The New Hampshire Education Freedom Account (EFA) provides approximately $4,265 per student annually for private school tuition, homeschool curriculum, tutoring, and other educational expenses, with universal eligibility as of 2025.
What is the New Hampshire Education Freedom Account?
The New Hampshire Education Freedom Account is an education savings account program providing state funds to families for educational expenses outside the public school system. Administered by Children's Scholarship Fund New Hampshire, the EFA deposits quarterly funds that families can spend on approved educational purchases including private school tuition, homeschool curriculum, tutoring services, and educational technology.
Key Takeaways
- Base funding of $4,265.64 per student for 2025-26
- Universal eligibility as of June 2025 - no income limits
- Additional $5,700 available for students with special needs
- Administered by Children's Scholarship Fund NH (nonprofit)

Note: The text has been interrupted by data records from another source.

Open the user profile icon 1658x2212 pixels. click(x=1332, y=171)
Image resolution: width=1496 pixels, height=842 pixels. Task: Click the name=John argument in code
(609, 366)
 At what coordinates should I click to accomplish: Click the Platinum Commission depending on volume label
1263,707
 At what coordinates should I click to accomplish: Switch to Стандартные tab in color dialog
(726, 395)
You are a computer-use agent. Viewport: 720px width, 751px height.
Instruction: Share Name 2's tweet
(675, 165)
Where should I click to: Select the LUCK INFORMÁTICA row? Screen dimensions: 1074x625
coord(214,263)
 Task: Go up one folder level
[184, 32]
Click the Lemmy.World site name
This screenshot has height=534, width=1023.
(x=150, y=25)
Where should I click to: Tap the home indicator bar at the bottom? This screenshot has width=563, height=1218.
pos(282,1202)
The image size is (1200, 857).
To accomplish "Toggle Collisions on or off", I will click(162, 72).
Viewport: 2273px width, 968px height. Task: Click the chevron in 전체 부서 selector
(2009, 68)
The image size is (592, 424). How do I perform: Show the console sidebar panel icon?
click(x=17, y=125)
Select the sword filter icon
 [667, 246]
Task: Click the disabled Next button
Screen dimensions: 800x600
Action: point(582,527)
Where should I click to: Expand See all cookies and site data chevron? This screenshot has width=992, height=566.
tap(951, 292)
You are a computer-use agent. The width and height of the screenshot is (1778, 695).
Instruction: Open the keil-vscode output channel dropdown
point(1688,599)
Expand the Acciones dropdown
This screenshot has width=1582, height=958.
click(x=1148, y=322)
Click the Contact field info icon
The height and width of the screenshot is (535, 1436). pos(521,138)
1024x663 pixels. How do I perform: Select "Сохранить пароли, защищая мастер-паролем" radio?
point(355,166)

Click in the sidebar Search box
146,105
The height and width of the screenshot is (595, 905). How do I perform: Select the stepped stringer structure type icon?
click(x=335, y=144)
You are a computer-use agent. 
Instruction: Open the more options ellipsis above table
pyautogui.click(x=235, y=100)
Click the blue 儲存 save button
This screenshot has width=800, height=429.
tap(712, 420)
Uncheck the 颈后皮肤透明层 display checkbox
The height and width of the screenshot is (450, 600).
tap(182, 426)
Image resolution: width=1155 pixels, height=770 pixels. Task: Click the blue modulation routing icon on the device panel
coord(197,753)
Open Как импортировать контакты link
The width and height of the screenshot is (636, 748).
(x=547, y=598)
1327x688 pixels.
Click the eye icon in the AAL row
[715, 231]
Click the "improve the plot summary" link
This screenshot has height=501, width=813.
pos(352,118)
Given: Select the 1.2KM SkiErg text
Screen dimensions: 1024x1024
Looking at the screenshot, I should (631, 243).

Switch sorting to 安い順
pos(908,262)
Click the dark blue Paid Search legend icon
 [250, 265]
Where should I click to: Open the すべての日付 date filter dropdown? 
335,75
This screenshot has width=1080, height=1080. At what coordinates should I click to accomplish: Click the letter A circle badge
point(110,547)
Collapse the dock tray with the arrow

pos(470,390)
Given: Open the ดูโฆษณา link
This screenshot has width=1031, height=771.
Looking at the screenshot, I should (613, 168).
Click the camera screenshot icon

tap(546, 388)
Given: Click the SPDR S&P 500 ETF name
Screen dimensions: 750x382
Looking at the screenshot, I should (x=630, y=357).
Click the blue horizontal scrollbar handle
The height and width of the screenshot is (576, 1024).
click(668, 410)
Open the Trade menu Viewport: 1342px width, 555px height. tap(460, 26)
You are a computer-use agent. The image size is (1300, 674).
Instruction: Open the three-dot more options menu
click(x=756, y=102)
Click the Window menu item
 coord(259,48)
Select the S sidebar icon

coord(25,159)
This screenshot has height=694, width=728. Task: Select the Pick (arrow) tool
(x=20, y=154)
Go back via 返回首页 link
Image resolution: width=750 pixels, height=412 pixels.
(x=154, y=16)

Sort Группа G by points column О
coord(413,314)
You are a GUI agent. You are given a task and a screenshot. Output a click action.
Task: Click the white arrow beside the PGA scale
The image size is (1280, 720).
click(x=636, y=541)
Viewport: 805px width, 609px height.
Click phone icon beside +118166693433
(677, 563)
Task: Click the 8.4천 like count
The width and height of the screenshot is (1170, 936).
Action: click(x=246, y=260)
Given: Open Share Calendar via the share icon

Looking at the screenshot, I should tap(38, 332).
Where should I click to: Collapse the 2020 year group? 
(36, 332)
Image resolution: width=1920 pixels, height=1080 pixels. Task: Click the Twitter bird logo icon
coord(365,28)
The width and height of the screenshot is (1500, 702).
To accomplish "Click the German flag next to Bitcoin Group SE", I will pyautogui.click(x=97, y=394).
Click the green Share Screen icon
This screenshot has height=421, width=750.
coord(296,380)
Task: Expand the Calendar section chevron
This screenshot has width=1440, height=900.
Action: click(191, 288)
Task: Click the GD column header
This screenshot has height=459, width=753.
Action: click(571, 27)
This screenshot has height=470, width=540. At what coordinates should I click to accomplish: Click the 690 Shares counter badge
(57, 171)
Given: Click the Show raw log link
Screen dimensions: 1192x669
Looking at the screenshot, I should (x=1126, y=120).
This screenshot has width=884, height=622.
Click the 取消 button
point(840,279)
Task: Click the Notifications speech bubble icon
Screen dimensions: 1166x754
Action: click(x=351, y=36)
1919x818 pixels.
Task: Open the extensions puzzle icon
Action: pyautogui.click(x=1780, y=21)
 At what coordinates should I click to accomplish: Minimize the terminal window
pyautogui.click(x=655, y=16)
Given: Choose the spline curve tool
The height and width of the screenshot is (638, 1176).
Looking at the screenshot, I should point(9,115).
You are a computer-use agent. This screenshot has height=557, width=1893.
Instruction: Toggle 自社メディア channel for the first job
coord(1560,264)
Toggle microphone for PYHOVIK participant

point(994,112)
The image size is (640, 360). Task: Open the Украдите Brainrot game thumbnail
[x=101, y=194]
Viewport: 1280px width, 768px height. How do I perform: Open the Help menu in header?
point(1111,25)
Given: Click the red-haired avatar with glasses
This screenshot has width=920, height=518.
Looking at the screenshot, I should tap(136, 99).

- Cannot be combined with public school enrollment
Eligible Expenses
Eligible Expenses
- Private school or online school tuition
- Homeschool curriculum and instructional materials
- Tutoring services
- Educational therapies
- Computers and educational technology
- Internet service for educational use
- Standardized testing fees
- Educational program and activity fees
What EFA Funds Cannot Cover
Certain expenses fall outside EFA eligibility regardless of educational justification. Televisions, furniture, streaming entertainment services, recreational equipment, toys, and games are not covered. Parent time spent teaching is not reimbursable even though parents are the primary instructors. Athletic equipment for recreational use and entertainment purchases like museum passes or zoo memberships (unless tied to specific educational programs) are generally excluded.
Important Trade-off for Homeschoolers
Application and Funding Timeline
Applications verified by July 15 receive the full EFA grant for the school year. The program has a 10,000 student cap for 2025-26, and recent enrollment approached this limit with 295 students waitlisted. If enrollment exceeds 90% of the cap (9,000+ students), the cap increases to 12,500 for 2026-27. Funds are deposited quarterly and roll over annually until the student graduates or withdraws from the program.
The Bottom Line
New Hampshire's EFA provides meaningful funding for educational expenses outside public schools, now available universally without income restrictions. The $4,265+ annual benefit covers significant curriculum costs for homeschoolers or reduces private school tuition burden. Weigh the trade-off carefully if public school program access matters to your family. Apply early since the program cap creates real enrollment limits, and document residency carefully since annual reapplication is required.